### ФРАГМЕНТ СТАТЬИ
<<<<
Выпуск: №55 2004

Рубрика: События

Вирус, или существовала ли в действительности борьба между официозом и андеграундом в советском искусстве

Вирус, или существовала ли в действительности борьба между официозом и андеграундом в советском искусстве

Александр Дейнека. Будущие летчики, 1938

Сандра Фриммель. Родилась в 1977 году в Гессене (Германия). Искусствовед. Специалист по саморепрезентации России на Венецианской биеннале, победитель премии General Sattelite-2003 «За лучшее исследование». Живет в Берлине.

«Коммунизм: фабрика мечты. Визуальная культура сталинского времени». Ширн Кунстхалле, Франкфурт-на-Майне. 24.09.03 – 04.01.04

 

Нынешнее поколение советских людей будет жить при коммунизме.
>>>>
[Сохранённые записи]
<<<<
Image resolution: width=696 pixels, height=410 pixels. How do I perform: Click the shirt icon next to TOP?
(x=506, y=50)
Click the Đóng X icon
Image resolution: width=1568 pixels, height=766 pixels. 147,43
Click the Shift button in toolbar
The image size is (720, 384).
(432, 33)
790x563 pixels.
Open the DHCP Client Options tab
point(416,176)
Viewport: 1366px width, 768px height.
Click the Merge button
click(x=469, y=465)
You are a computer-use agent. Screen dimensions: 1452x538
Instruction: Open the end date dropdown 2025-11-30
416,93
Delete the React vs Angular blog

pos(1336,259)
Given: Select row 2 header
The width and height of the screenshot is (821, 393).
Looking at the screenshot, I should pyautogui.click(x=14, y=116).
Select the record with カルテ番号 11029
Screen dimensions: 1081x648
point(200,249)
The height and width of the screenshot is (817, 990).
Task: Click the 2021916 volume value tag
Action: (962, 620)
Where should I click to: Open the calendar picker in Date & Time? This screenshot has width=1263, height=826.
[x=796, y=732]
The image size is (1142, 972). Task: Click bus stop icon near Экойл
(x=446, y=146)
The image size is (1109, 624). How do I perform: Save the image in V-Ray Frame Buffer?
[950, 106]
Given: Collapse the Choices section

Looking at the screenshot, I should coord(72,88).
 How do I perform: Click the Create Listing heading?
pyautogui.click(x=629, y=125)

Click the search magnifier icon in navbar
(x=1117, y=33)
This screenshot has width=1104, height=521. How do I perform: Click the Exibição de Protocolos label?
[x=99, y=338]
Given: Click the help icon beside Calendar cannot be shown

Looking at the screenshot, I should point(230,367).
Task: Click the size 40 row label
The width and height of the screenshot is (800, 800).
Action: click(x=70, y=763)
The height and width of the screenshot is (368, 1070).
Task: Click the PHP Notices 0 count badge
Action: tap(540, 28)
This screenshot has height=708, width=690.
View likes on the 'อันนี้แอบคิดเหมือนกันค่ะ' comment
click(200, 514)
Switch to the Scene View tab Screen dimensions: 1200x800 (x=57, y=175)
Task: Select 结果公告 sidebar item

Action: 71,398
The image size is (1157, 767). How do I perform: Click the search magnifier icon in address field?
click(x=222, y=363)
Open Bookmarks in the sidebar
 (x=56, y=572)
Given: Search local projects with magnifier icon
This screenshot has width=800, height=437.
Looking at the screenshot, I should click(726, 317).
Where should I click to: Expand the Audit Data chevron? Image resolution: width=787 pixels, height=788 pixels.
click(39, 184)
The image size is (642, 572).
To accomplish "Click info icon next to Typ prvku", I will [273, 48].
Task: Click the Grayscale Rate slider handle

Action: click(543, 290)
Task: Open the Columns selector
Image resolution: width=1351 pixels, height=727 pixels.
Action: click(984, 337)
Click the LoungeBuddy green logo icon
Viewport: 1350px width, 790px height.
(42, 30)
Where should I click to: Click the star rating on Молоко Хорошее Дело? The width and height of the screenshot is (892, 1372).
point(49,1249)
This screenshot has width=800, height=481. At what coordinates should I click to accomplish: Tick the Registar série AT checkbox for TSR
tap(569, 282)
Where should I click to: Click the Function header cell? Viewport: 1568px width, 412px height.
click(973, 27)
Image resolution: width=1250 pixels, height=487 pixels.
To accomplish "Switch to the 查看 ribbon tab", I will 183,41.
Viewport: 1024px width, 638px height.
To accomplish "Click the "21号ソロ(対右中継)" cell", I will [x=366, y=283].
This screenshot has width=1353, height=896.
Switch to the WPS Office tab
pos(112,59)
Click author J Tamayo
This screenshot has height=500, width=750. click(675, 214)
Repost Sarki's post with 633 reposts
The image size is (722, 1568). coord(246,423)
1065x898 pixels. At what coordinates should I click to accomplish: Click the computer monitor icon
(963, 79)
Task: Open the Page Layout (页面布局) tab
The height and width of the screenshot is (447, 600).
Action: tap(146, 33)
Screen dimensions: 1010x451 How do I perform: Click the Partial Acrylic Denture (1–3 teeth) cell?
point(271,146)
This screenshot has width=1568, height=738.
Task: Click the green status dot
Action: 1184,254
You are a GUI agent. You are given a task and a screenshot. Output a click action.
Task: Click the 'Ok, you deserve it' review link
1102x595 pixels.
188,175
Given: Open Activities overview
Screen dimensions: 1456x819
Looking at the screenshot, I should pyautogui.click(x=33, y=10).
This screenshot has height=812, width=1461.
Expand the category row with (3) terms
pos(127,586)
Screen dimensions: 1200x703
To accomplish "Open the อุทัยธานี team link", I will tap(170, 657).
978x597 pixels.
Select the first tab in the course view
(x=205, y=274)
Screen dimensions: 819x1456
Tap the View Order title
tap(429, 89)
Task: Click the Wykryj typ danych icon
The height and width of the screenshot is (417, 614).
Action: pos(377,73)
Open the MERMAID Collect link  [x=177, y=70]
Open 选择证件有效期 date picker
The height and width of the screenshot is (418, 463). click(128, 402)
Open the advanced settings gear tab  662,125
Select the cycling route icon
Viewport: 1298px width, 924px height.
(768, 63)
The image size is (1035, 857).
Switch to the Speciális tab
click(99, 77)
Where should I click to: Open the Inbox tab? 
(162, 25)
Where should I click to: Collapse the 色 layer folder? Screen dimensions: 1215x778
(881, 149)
>>>>
### ВОПРОСЫ К ТЕКСТУ
1. Ответьте по статье о выставке «Коммунизм: фабрика мечты» на три вопроса:
(a) В каком году и где родилась Сандра Фриммель?
(b) В каком городе и в каком выставочном зале проходила выставка?
(c) Какая работа Александра Дейнеки названа в статье и какого она года?
2. Подхватите статью о выставке «Коммунизм: фабрика мечты» и продолжите её сразу после последней фразы.
Записи представляют собой отдельный материал и к статье не относятся.

### ОТВЕТЫ ПО ЗАДАНИЯМ
1.
(a) В 1977 году, в Гессене (Германия).
(b) Во Франкфурте-на-Майне, в Ширн Кунстхалле.
(c) «Будущие летчики», 1938 год.

2.
Никита Хрущёв

Советские лозунги подобного рода, написанные на больших транспарантах, развесили в самом сердце немецкого капитализма – Торговом центре Франкфурта-на-Майне – с целью привлечения посетителей на выставку «Коммунизм: фабрика мечты. Визуальная культура сталинского времени» в Ширн Кунстхалле. Главный куратор выставки – Борис Гройс, профессор Института философии и медиальной теории в Карлсруэ, – один из наиболее интригующих провокаторов в области теории современного искусства. Второй куратор – Зельфира Трегулова, замдиректора музеев Московского Кремля. Посвящена выставка миру советского искусства – с середины 20-х и до начала 50-х, когда кончается сталинский период советской истории. Искусство этой эпохи мало известно широкой публике на Западе, и ее оценка все еще сильно связана с эмоциями, бушевавшими в пору борьбы между западным капитализмом и советским коммунизмом, с настроениями времен холодной войны.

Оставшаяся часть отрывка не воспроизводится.